We are also currently in a strange place for releases. OH core is frozen at 2.5. No new features and no new fixes (unless they are determined to be really big problems which seems unlikely at this point). All new development to the core is currently on OH 3 which will include a lot of breaking changes. However, we don’t want to stop binding development for all this time so once a month, instead of milestone releases like normal we have sub-point releases (e.g. 2.4.5). These are like milestone releases but the only changes are made to add-ons.

Given the above, a jump from 2.4 to 2.5.4 would have been nearly a year and a half jump with over a year’s worth of development. Under normal circumstances such a jump would be six months worth of development which is still quite a lot of changes. This is why on another thread my recommendation is to either upgrade frequently (once a month for the milestones/point releases) or never upgrade. When you wait too long the amount of effort and the risks of a whole bunch of stuff breaking all at once is too high. And if you choose to never upgrade, that means not upgrading anything else on that machine because you never know when an upgrade to some library or Mosquitto or something may break your OH instance.

I would guess that once OH 3 comes out (end of the year?) that we will return to the release/milestone/snapshot releases.

I’ve got all of my ZWave things/items defined via text files.
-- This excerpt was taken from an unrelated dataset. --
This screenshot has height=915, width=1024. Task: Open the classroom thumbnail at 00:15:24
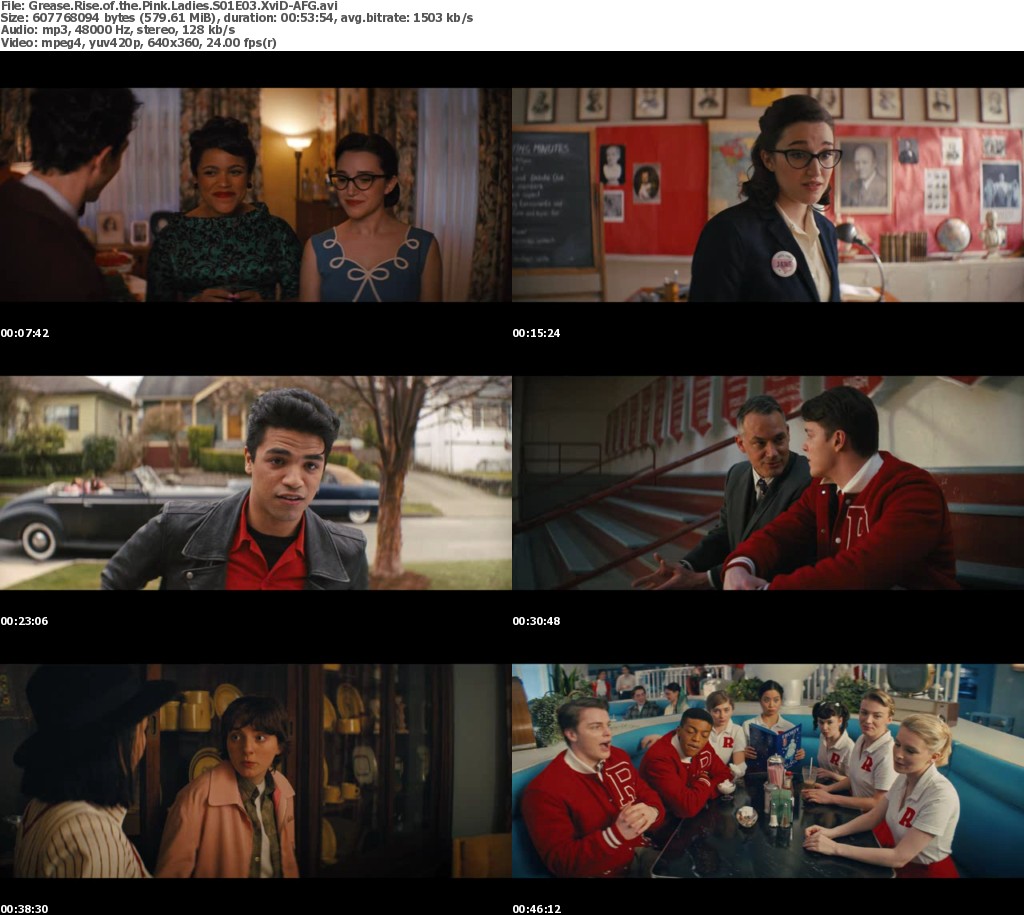tap(767, 194)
The trick for me was listing them within the Bridge defintion:

└> cat openhab/conf/things/zwave.things
Bridge zwave:serial_zstick:controller_2 "Z-Wave Controller" @ "Z-Wave" [ port="/dev/ttyACM0", controller_softreset="false", controller_master="true", heal_enable="true", heal_time=2, security_networkkey="#@#@ZWAVE:SECRUITY_NETWORK_KEY#@#@" ] {
	Thing hank_dws01_00_000 node3 "Z-Wave Node 003: DWS01 Door and Window Sensor (Laundry Room)" [ node_id = 3 ]
	Thing fibaro_fgwpb121_00_000 node4 "Z-Wave Node 004: FGWPB-121 Fibaro Wall Plug" [ node_id = 4 ]
 	Thing hank_dws01_00_000 node6 "Z-Wave Node 006: NAS-DS01Z Door/Window Sensor
 (Safe)" [ node_id = 6]
 	Thing zooz_zse40_00_000 node7 "Z-Wave Node 007: ZSE40 Zooz 4-in-one motion/temperature/humidity/luminance sensor (BreJ {Breland} bed motion)" [ node_id = 7]
	Thing zooz_zse40_00_000 node8 "Z-Wave Node 008: ZSE40 Zooz 4-in-one motion/temperature/humidity/luminance sensor (BreJ {TJ} bed motion)" [ node_id = 8 ]
	Thing hank_dws01_00_000 node9 "Z-Wave Node 009: NAS-DS01Z Door/Window Sensor
 (Front Door)" [ node_id = 9]

}

My items look like:

└> cat openhab/conf/items/entryway.items
Number FrontDoorBattery "Front Door Battery" (gBatteries) {channel="zwave:hank_dws01_00_000:controller_2:node9:battery-level"}
Contact FrontDoor "Front Door State" {channel="zwave:hank_dws01_00_000:controller_2:node9:sensor_door"}

I use @chris’s zwave database export to derive the type. This works pretty well, I just end up hiding the “inbox” items in paper UI.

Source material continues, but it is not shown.